5.3 Goodness of fit

Now that we’ve covered the conceptual groundwork for chi-square tests in general, we can now start looking at actual tests that can help us answer research questions. The most basic chi-square test is the goodness of fit test.

5.3.1 Goodness of fit tests

Goodness of fit tests are used when we want to compare a set of categorical data against a hypothetical distribution. Goodness of fit tests require one categorical variable - as the name implies, a goodness of fit test looks at whether the proportions of categories/levels in this variable fits an expected distribution. In other words, do our counts for each category match what we would expect under the null?

“Distribution” in this context means probability distributions, and can apply to a wide range of scenarios. For the purposes of what we’re learning here, we’ll stick to a question along the lines of: “do the categories of variable X align with their expected probabilities”?

5.3.2 Example

An example question that we look at in the seminar is Do Skittle bags have an even number of each colour? In the seminar, we go through whether or not a random bag has an even split of colours.

Here on Canvas, we’ll now tackle their equally delicious rivals, M&Ms. The data and analysis come courtesy of Rick Wicklin, a data analyst at SAS (who also make statistics software). You can read his full blog here: The distribution of colors for plain M&M candies. We’ll be recreating Rick’s first analysis here. We’re sticking with the candy theme because a) they’re delicious and b) the M&Ms are a great way to introduce what to do when expected proportions are not equal.

M&Ms come in six colours: red, blue, green, brown, orange and yellow. Unlike Skittles, these colours are not distributed equally within each bag of M&Ms.
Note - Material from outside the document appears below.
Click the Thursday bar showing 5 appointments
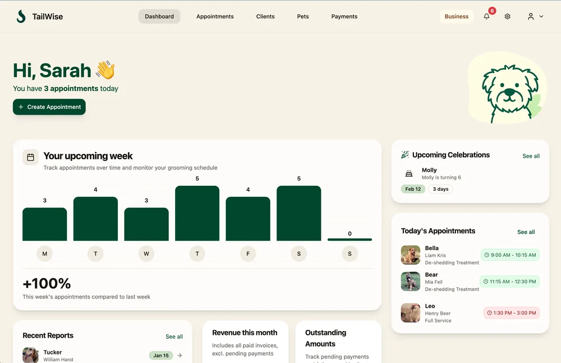 click(x=197, y=213)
In 2008, Mars (the parent company) published the following percentage breakdown of colours:

13% red
20% orange
14% yellow
16% green
24% blue
13% brown

Rick collected his data in 2017, and so was interested in seeing if the proportions observed in his 2017 sample of M&Ms aligned with the distribution of colours listed in 2008.
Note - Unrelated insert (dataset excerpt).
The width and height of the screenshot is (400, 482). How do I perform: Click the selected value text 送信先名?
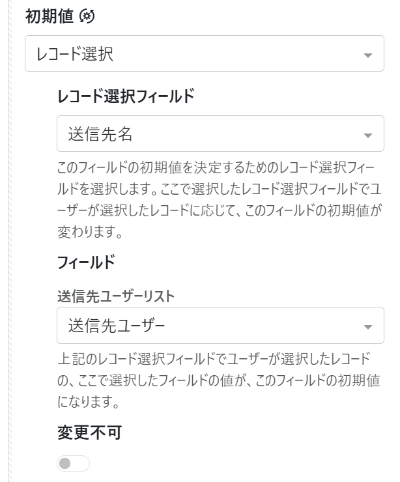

A goodness of fit is the perfect test for this scenario because:

We are making a claim about a distribution
Our variable (colour) is categorical
A chi-square goodness of fit will allow us to test whether the distribution of colours in a sample of M&Ms aligns with the published proportions.

Here’s our dataset:

mnm_data <- read_csv(here("data", "week_7", "W7_M&M.csv"))
head(mnm_data)

5.3.3 Calculating \(\\\chi^2\)

In goodness of fit tests, we first calculated the expected frequencies. In this example though, the expected proportions aren’t equal - and so we have to be mindful of this when calculating expected values. See the expected count cell for Red M&Ms for how expected value is worked out in this instance.
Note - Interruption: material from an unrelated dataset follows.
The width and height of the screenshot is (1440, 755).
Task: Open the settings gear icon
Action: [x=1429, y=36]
We can draw this up in table form alongside our own data:

Colour	Observed	Expected proportion	Expected count
Blue	133	0.24	170.88
Brown	96	0.13	92.56
Green	139	0.16	113.92
Orange	133	0.20	142.4
Red	108	0.13	\(712 \times 0.13 = 92.56\)
Yellow	103	0.14	99.68

Then we would use the formula we saw on the previous page to calculate a chi-square statistic. However, since we’re doing this in R we’ll skip the manual maths.

\[ \chi^2 = \Sigma \frac{(O-E)^2}{E} \]

If we have a look at the observed vs expected values, we might have a good idea of what’s going on already:

5.3.4 Using R

The relevant function for doing a chi-square test in R is the chisq.test() function.²

By default, the chisq.test() function in R will assume that your categories have an equal chance of happening. However, in this instance we know that the colours are not evenly distributed. To ensure the proper probabilities are set beforehand, this needs to be specified by giving the p argument within chisq.test(). Note that the order of the expected probabilities needs to match the order they appear in the dataset (R will generally order these alphabetically unless told otherwise):³

# This pulls the relevant variable directly
w7_mnm_table <- table(mnm_data$colour)

w7_mnm_chisq <- chisq.test(w7_mnm_table, 
                            p = c(0.24, 0.13, 0.16, 0.20, 0.13, 0.14))

5.3.5 Output

Here’s what our output looks like. First is our table of proportions. This can be really useful in laying out the data and seeing where the differences between observed and expected proportions might lie.

w7_mnm_chisq$observed

## 
##   Blue  Brown  Green Orange    Red Yellow 
##    133     96    139    133    108    103

w7_mnm_chisq$expected

##   Blue  Brown  Green Orange    Red Yellow 
## 170.88  92.56 113.92 142.40  92.56  99.68

Next, here is our test output. The result is significant (p = .004), suggesting that the 2017 bag of M&Ms does not follow the same distribution of colours as the 2008 values. (If you read the rest of Rick’s blog post, it turns out that somewhere between 2008 and 2017 they changed where M&Ms are made, and actually split production across two factories that produce different distributions of colours. Rick eventually found out that his bag most likely came from one of the plants, although Mars has not made these proportions public like they used to.)

w7_mnm_chisq

## 
##  Chi-squared test for given probabilities
## 
## data:  w7_mnm_table
## X-squared = 17.353, df = 5, p-value = 0.003877

Here is an example write-up of these results:

A chi-square test of goodness of fit was conducted to see whether the number of M&Ms aligned with the expected proportions published in 2008. There was a significant difference between the observed and expected proportions (\(chi^2\)(5, N = 712) = 17.35, p = .004). There were more green M&Ms and less blue M&Ms than expected.

There is an analogous function called chisq_test() in the rstatix package, but the base R chisq.test() is easy enough to learn.↩︎
If you need to order your variable a certain way, you should use the factor() function. You will need to specify a levels argument, which describes the ordering of the categories/groups, and optionally a labels argument which gives each one a label. Both arguments take vectors, i.e. labels = c("1", "2", "3").↩︎